Instructions to follow - Search the data for the string "agent" and gather each line it is in.

>>>>>

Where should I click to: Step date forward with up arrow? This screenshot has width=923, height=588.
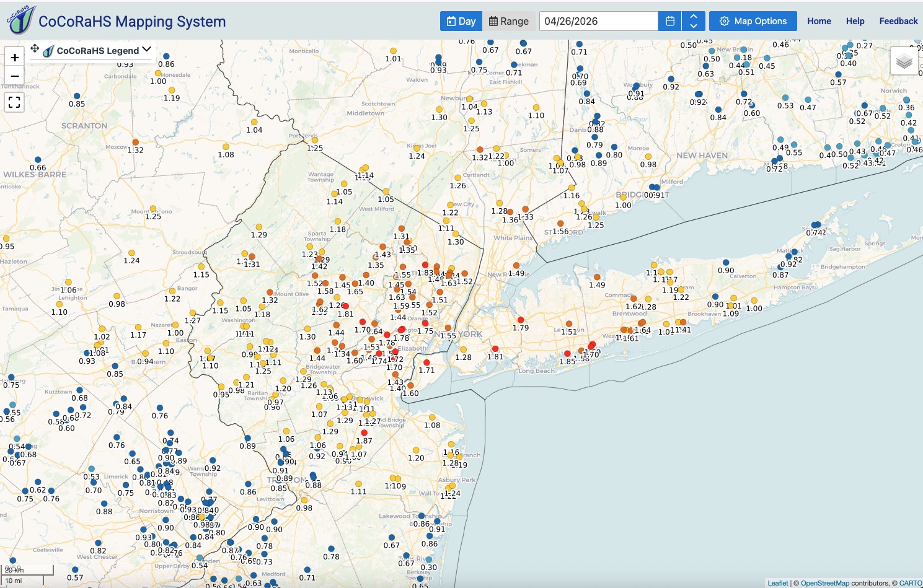(693, 16)
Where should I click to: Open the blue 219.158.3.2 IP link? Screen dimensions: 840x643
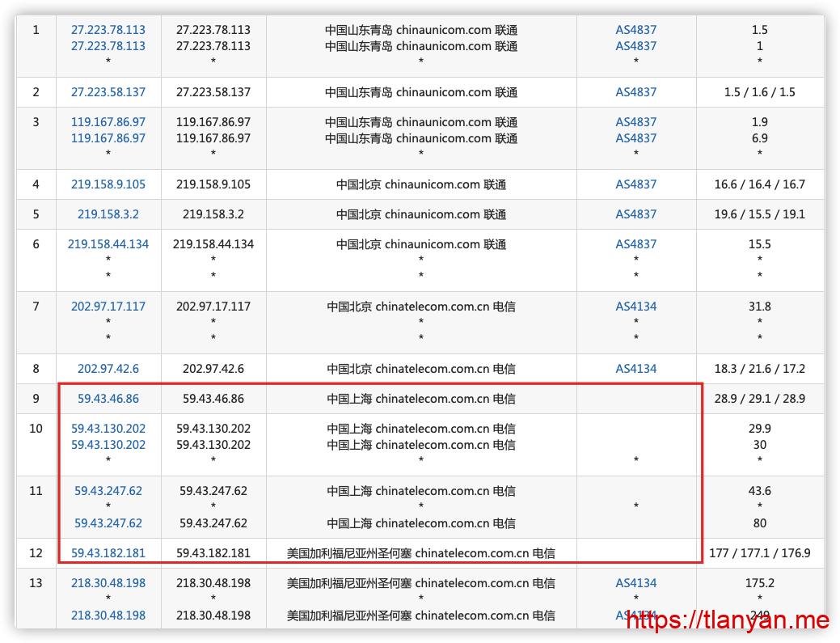coord(108,214)
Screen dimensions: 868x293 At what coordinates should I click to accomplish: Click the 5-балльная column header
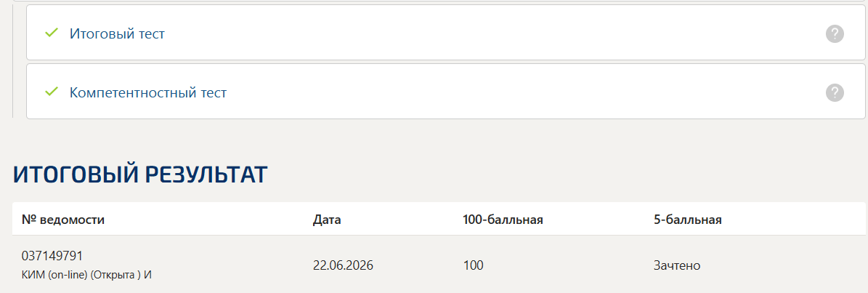pos(688,220)
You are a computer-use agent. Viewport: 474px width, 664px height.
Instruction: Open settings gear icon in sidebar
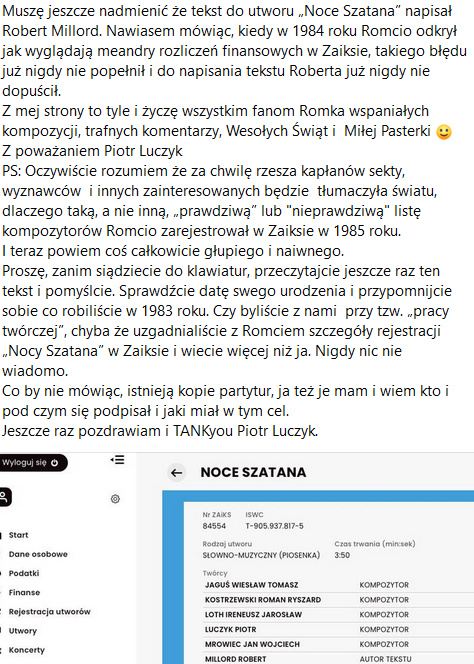tap(115, 499)

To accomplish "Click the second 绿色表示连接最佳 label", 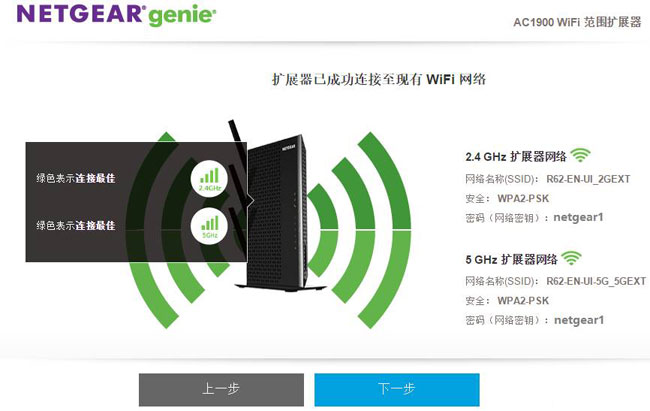I will [76, 226].
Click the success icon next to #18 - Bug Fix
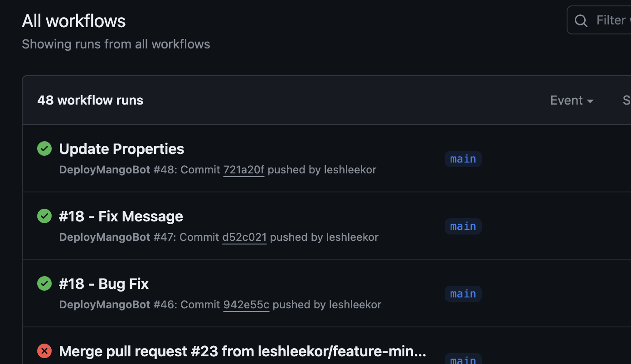Screen dimensions: 631x364 [x=44, y=283]

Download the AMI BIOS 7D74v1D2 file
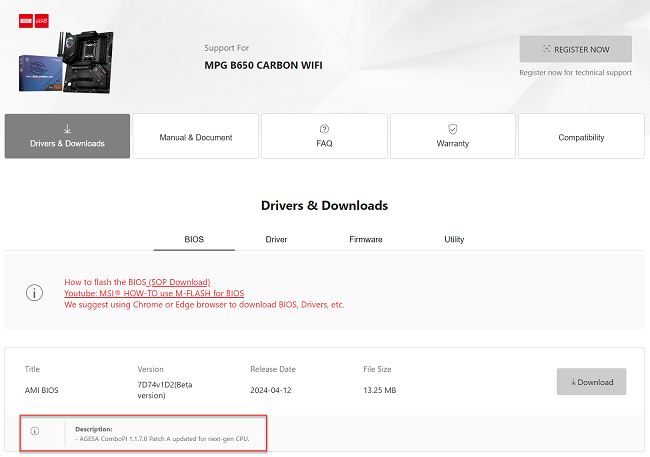[591, 382]
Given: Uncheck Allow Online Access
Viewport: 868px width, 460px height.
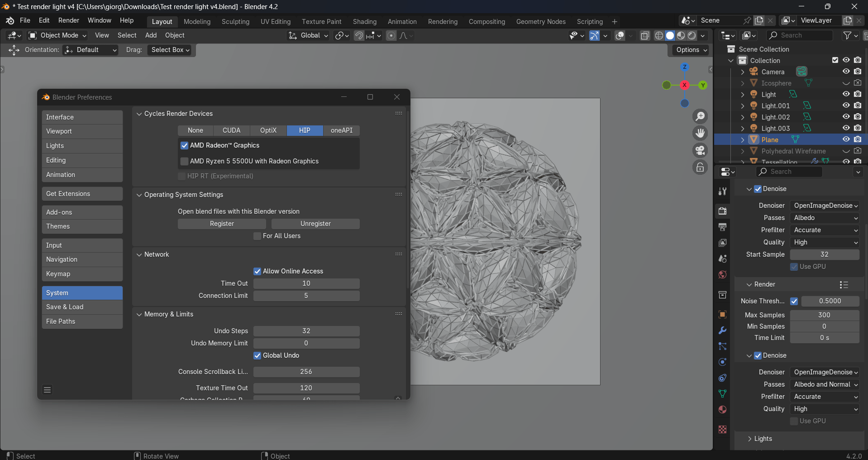Looking at the screenshot, I should point(257,271).
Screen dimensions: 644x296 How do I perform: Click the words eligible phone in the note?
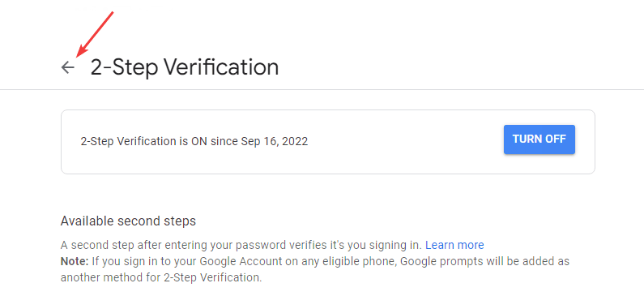pos(364,261)
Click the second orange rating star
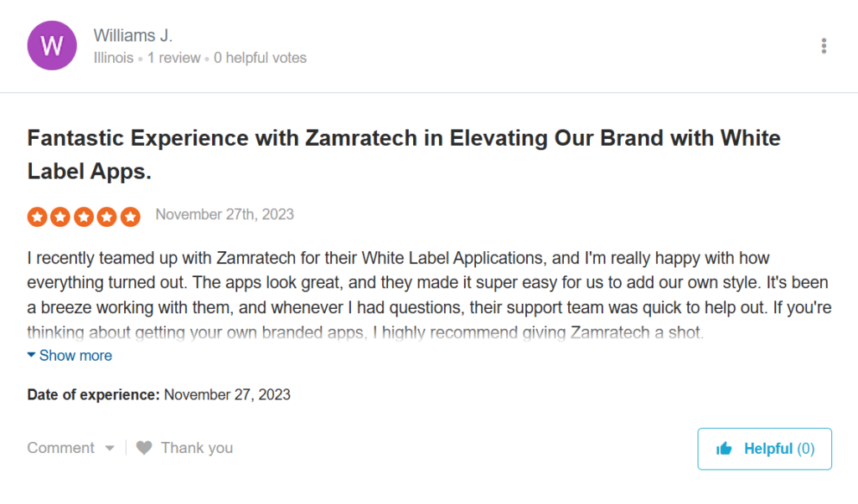The width and height of the screenshot is (858, 504). pos(60,217)
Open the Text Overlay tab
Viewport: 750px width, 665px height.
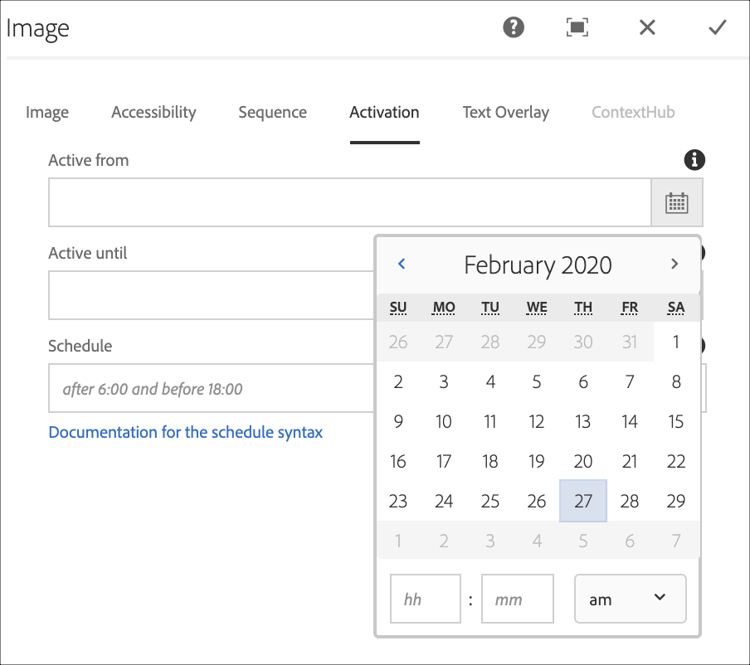coord(505,112)
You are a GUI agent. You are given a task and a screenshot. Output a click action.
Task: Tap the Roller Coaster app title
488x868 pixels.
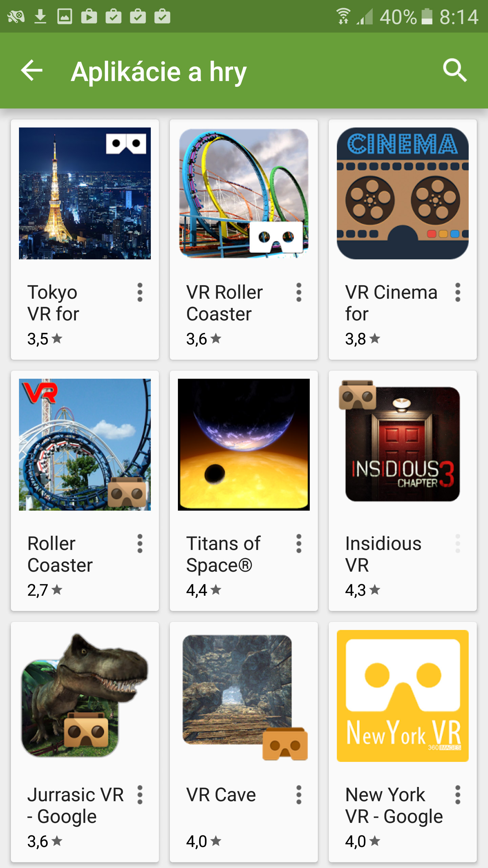[60, 554]
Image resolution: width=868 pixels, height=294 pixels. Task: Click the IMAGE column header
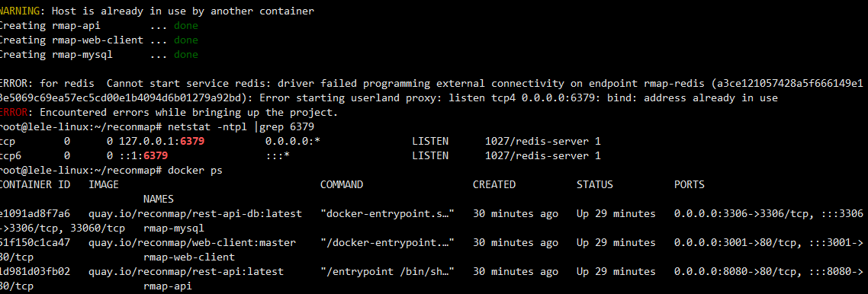click(104, 185)
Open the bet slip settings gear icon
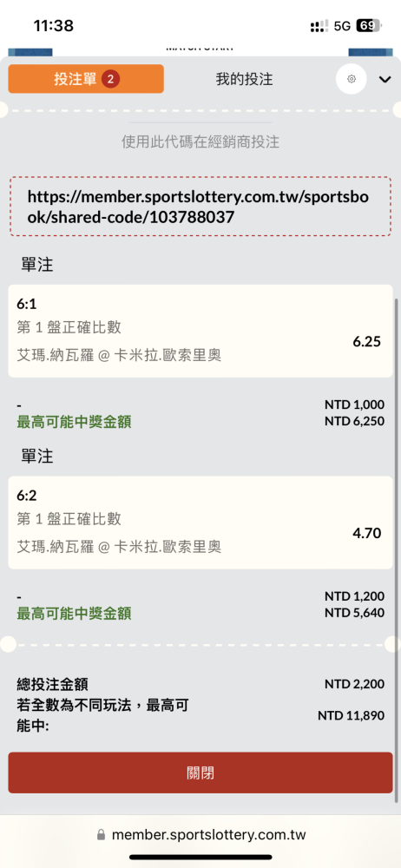Image resolution: width=401 pixels, height=868 pixels. (x=352, y=79)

<<<<<

Solution -
You are a computer-use agent. Viewport: 474px width, 664px height.
You are a GUI agent. You are given a task and a screenshot. Output a click action.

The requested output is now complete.